Las preguntas fluyeron amenizando y trayendo la respuesta mágica al ansiado truco de magia. Tras la última cuestión de qué encontramos irresistible se dio como concluido el análisis de Cupido. Jeff sacó de un sobre un papel con el mismo dibujo, coloreado exactamente igual que ése que tenía en mis manos. David y yo coloreamos la pareja usando nuestra propia elección de los colores pero fue Kimberly–sin ver lo que escogíamos–la que astutamente nos unía. Allí quedamos los dos sosteniendo cada uno una copia exacta del dibujo. “¿A qué son una pareja perfecta?”—le preguntó Kimberly a un público contento.

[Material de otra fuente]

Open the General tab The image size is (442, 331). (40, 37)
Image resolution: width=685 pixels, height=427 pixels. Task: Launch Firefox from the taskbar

Por desgracia o por fortuna David siguió su camino y yo el mío dada por concluida cualquier magia. Lo que sí sucedió, por otro lado, fue una popularidad de mi nuevo apodo. Justo al salir del Chateau un señor le dijo a su amigo mientras me apuntaba con el dedo: “Look, the single lady”. Lo miré y en ese mismo instante, no supe si matarlo con la mirada o dejarle que me invitara de coraje a una copa.